Task details =
Each record must be repeated exactly as it stands.

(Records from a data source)
BEGIN

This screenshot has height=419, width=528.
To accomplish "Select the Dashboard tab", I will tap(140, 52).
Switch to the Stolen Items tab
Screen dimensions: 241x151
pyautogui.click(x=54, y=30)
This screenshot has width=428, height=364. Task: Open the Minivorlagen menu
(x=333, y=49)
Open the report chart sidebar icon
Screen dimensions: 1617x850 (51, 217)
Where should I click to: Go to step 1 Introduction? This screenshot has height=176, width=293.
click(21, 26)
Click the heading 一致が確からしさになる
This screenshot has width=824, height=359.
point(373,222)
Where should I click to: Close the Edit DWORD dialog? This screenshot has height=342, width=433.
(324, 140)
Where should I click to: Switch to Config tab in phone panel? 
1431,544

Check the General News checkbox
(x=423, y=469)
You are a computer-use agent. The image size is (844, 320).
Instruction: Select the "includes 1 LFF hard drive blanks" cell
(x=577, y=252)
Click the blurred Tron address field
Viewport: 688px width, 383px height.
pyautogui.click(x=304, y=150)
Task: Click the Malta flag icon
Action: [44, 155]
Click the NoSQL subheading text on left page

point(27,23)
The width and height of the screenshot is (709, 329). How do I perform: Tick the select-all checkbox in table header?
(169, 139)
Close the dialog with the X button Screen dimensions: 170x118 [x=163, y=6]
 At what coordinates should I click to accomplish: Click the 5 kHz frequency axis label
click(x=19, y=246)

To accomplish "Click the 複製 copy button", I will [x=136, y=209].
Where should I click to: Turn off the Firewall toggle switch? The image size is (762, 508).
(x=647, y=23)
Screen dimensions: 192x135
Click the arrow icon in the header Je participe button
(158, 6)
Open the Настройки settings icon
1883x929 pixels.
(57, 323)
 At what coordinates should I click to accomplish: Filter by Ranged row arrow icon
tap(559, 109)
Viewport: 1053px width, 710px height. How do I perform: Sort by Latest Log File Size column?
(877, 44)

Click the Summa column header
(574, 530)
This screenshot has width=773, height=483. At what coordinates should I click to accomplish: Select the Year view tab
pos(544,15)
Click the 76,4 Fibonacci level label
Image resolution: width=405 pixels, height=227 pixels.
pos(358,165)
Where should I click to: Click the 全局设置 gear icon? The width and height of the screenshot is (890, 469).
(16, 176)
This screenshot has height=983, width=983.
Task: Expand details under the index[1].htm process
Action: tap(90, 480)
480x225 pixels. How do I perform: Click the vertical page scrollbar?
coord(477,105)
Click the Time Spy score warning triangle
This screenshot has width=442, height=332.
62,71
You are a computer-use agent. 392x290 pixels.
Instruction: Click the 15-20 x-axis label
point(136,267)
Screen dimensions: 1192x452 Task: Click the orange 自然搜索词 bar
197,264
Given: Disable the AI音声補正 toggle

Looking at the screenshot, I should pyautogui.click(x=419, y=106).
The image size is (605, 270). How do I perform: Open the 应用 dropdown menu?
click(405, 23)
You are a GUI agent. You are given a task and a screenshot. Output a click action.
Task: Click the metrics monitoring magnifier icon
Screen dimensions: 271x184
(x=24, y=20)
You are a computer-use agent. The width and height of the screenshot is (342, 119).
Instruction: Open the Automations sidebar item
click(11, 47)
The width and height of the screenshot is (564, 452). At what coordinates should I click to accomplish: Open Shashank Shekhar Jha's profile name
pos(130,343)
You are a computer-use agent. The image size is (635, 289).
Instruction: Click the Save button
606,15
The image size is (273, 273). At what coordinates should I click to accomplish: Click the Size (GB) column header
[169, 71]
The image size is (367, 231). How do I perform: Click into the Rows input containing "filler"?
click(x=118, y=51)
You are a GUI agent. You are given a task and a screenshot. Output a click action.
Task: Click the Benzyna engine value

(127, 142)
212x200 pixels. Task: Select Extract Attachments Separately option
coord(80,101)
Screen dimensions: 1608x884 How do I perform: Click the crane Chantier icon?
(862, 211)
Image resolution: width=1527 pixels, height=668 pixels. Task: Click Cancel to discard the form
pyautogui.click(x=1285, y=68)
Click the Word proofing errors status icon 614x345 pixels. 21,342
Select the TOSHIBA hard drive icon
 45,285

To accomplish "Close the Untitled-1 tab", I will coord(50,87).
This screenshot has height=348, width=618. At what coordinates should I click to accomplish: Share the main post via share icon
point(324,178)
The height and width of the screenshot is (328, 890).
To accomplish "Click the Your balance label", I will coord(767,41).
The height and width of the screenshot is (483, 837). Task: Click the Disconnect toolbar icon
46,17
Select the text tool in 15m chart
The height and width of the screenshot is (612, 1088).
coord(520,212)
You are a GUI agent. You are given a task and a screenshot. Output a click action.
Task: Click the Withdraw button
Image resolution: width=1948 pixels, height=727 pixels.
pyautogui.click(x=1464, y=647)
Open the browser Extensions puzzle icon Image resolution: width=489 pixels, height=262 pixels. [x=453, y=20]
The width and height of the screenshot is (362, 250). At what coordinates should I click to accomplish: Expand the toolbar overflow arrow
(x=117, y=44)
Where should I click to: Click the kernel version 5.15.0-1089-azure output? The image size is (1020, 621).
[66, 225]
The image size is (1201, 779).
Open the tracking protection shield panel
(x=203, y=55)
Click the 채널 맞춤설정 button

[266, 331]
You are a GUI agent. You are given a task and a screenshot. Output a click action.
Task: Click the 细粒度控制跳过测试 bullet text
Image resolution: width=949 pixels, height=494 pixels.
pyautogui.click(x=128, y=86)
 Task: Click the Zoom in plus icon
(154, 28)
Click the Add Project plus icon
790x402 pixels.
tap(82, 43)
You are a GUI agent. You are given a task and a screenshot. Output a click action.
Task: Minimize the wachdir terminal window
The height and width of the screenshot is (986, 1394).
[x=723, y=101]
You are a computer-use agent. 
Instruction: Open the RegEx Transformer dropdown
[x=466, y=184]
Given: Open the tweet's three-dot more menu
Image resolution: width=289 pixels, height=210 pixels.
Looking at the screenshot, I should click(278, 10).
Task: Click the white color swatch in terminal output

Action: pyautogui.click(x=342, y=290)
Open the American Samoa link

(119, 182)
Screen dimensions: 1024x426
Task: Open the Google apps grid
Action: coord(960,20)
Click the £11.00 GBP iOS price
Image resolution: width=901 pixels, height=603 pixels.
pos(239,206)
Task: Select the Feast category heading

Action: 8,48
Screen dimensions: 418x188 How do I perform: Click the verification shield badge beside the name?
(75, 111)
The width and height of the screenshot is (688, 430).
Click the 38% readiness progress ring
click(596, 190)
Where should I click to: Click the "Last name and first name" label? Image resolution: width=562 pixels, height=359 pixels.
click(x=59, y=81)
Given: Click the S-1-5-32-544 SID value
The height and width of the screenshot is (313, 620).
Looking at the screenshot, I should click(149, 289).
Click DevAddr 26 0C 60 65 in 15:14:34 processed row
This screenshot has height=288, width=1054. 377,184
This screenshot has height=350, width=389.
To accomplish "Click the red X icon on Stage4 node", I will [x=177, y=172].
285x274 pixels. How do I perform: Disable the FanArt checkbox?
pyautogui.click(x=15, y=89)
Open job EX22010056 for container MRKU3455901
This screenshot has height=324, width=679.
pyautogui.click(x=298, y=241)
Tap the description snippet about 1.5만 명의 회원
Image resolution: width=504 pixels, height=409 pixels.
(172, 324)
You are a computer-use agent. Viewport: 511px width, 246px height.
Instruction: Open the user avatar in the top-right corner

END

Answer section =
This screenshot has height=419, width=528.
To accomplish "Select the Dashboard tab", I will tap(140, 52).
Switch to the Stolen Items tab
Screen dimensions: 241x151
pyautogui.click(x=54, y=30)
This screenshot has width=428, height=364. Task: Open the Minivorlagen menu
(x=333, y=49)
Open the report chart sidebar icon
Screen dimensions: 1617x850 (51, 217)
Where should I click to: Go to step 1 Introduction? This screenshot has height=176, width=293.
click(21, 26)
Click the heading 一致が確からしさになる
This screenshot has width=824, height=359.
point(373,222)
Where should I click to: Close the Edit DWORD dialog? This screenshot has height=342, width=433.
(324, 140)
Where should I click to: Switch to Config tab in phone panel? 
1431,544

Check the General News checkbox
(x=423, y=469)
You are a computer-use agent. The image size is (844, 320).
Instruction: Select the "includes 1 LFF hard drive blanks" cell
(x=577, y=252)
Click the blurred Tron address field
Viewport: 688px width, 383px height.
pyautogui.click(x=304, y=150)
Task: Click the Malta flag icon
Action: [44, 155]
Click the NoSQL subheading text on left page

point(27,23)
The width and height of the screenshot is (709, 329). How do I perform: Tick the select-all checkbox in table header?
(169, 139)
Close the dialog with the X button Screen dimensions: 170x118 [x=163, y=6]
 At what coordinates should I click to accomplish: Click the 5 kHz frequency axis label
click(x=19, y=246)

To accomplish "Click the 複製 copy button", I will [x=136, y=209].
Where should I click to: Turn off the Firewall toggle switch? The image size is (762, 508).
(x=647, y=23)
Screen dimensions: 192x135
Click the arrow icon in the header Je participe button
(158, 6)
Open the Настройки settings icon
1883x929 pixels.
(57, 323)
 At what coordinates should I click to accomplish: Filter by Ranged row arrow icon
tap(559, 109)
Viewport: 1053px width, 710px height. How do I perform: Sort by Latest Log File Size column?
(877, 44)

Click the Summa column header
(574, 530)
This screenshot has width=773, height=483. At what coordinates should I click to accomplish: Select the Year view tab
pos(544,15)
Click the 76,4 Fibonacci level label
Image resolution: width=405 pixels, height=227 pixels.
pos(358,165)
Where should I click to: Click the 全局设置 gear icon? The width and height of the screenshot is (890, 469).
(16, 176)
This screenshot has height=983, width=983.
Task: Expand details under the index[1].htm process
Action: tap(90, 480)
480x225 pixels. How do I perform: Click the vertical page scrollbar?
coord(477,105)
Click the Time Spy score warning triangle
This screenshot has width=442, height=332.
62,71
You are a computer-use agent. 392x290 pixels.
Instruction: Click the 15-20 x-axis label
point(136,267)
Screen dimensions: 1192x452 Task: Click the orange 自然搜索词 bar
197,264
Given: Disable the AI音声補正 toggle

Looking at the screenshot, I should pyautogui.click(x=419, y=106).
The image size is (605, 270). How do I perform: Open the 应用 dropdown menu?
click(405, 23)
You are a GUI agent. You are given a task and a screenshot. Output a click action.
Task: Click the metrics monitoring magnifier icon
Screen dimensions: 271x184
(x=24, y=20)
You are a computer-use agent. The width and height of the screenshot is (342, 119).
Instruction: Open the Automations sidebar item
click(11, 47)
The width and height of the screenshot is (564, 452). At what coordinates should I click to accomplish: Open Shashank Shekhar Jha's profile name
pos(130,343)
You are a computer-use agent. The image size is (635, 289).
Instruction: Click the Save button
606,15
The image size is (273, 273). At what coordinates should I click to accomplish: Click the Size (GB) column header
[169, 71]
The image size is (367, 231). How do I perform: Click into the Rows input containing "filler"?
click(x=118, y=51)
You are a GUI agent. You are given a task and a screenshot. Output a click action.
Task: Click the Benzyna engine value

(127, 142)
212x200 pixels. Task: Select Extract Attachments Separately option
coord(80,101)
Screen dimensions: 1608x884 How do I perform: Click the crane Chantier icon?
(862, 211)
Image resolution: width=1527 pixels, height=668 pixels. Task: Click Cancel to discard the form
pyautogui.click(x=1285, y=68)
Click the Word proofing errors status icon 614x345 pixels. 21,342
Select the TOSHIBA hard drive icon
 45,285

To accomplish "Close the Untitled-1 tab", I will coord(50,87).
This screenshot has height=348, width=618. At what coordinates should I click to accomplish: Share the main post via share icon
point(324,178)
The height and width of the screenshot is (328, 890).
To accomplish "Click the Your balance label", I will coord(767,41).
The height and width of the screenshot is (483, 837). Task: Click the Disconnect toolbar icon
46,17
Select the text tool in 15m chart
The height and width of the screenshot is (612, 1088).
coord(520,212)
You are a GUI agent. You are given a task and a screenshot. Output a click action.
Task: Click the Withdraw button
Image resolution: width=1948 pixels, height=727 pixels.
pyautogui.click(x=1464, y=647)
Open the browser Extensions puzzle icon Image resolution: width=489 pixels, height=262 pixels. [x=453, y=20]
The width and height of the screenshot is (362, 250). At what coordinates should I click to accomplish: Expand the toolbar overflow arrow
(x=117, y=44)
Where should I click to: Click the kernel version 5.15.0-1089-azure output? The image size is (1020, 621).
[66, 225]
The image size is (1201, 779).
Open the tracking protection shield panel
(x=203, y=55)
Click the 채널 맞춤설정 button

[266, 331]
You are a GUI agent. You are given a task and a screenshot. Output a click action.
Task: Click the 细粒度控制跳过测试 bullet text
Image resolution: width=949 pixels, height=494 pixels.
pyautogui.click(x=128, y=86)
 Task: Click the Zoom in plus icon
(154, 28)
Click the Add Project plus icon
790x402 pixels.
tap(82, 43)
You are a GUI agent. You are given a task and a screenshot. Output a click action.
Task: Minimize the wachdir terminal window
The height and width of the screenshot is (986, 1394).
[x=723, y=101]
You are a computer-use agent. 
Instruction: Open the RegEx Transformer dropdown
[x=466, y=184]
Given: Open the tweet's three-dot more menu
Image resolution: width=289 pixels, height=210 pixels.
Looking at the screenshot, I should click(278, 10).
Task: Click the white color swatch in terminal output

Action: pyautogui.click(x=342, y=290)
Open the American Samoa link

(119, 182)
Screen dimensions: 1024x426
Task: Open the Google apps grid
Action: coord(960,20)
Click the £11.00 GBP iOS price
Image resolution: width=901 pixels, height=603 pixels.
pos(239,206)
Task: Select the Feast category heading

Action: 8,48
Screen dimensions: 418x188 How do I perform: Click the verification shield badge beside the name?
(75, 111)
The width and height of the screenshot is (688, 430).
Click the 38% readiness progress ring
click(596, 190)
Where should I click to: Click the "Last name and first name" label? Image resolution: width=562 pixels, height=359 pixels.
click(x=59, y=81)
Given: Click the S-1-5-32-544 SID value
The height and width of the screenshot is (313, 620).
Looking at the screenshot, I should click(149, 289).
Click DevAddr 26 0C 60 65 in 15:14:34 processed row
This screenshot has height=288, width=1054. 377,184
This screenshot has height=350, width=389.
To accomplish "Click the red X icon on Stage4 node", I will [x=177, y=172].
285x274 pixels. How do I perform: Disable the FanArt checkbox?
pyautogui.click(x=15, y=89)
Open job EX22010056 for container MRKU3455901
This screenshot has height=324, width=679.
pyautogui.click(x=298, y=241)
Tap the description snippet about 1.5만 명의 회원
Image resolution: width=504 pixels, height=409 pixels.
(172, 324)
You are a computer-use agent. Viewport: 511px width, 246px height.
Instruction: Open the user avatar in the top-right corner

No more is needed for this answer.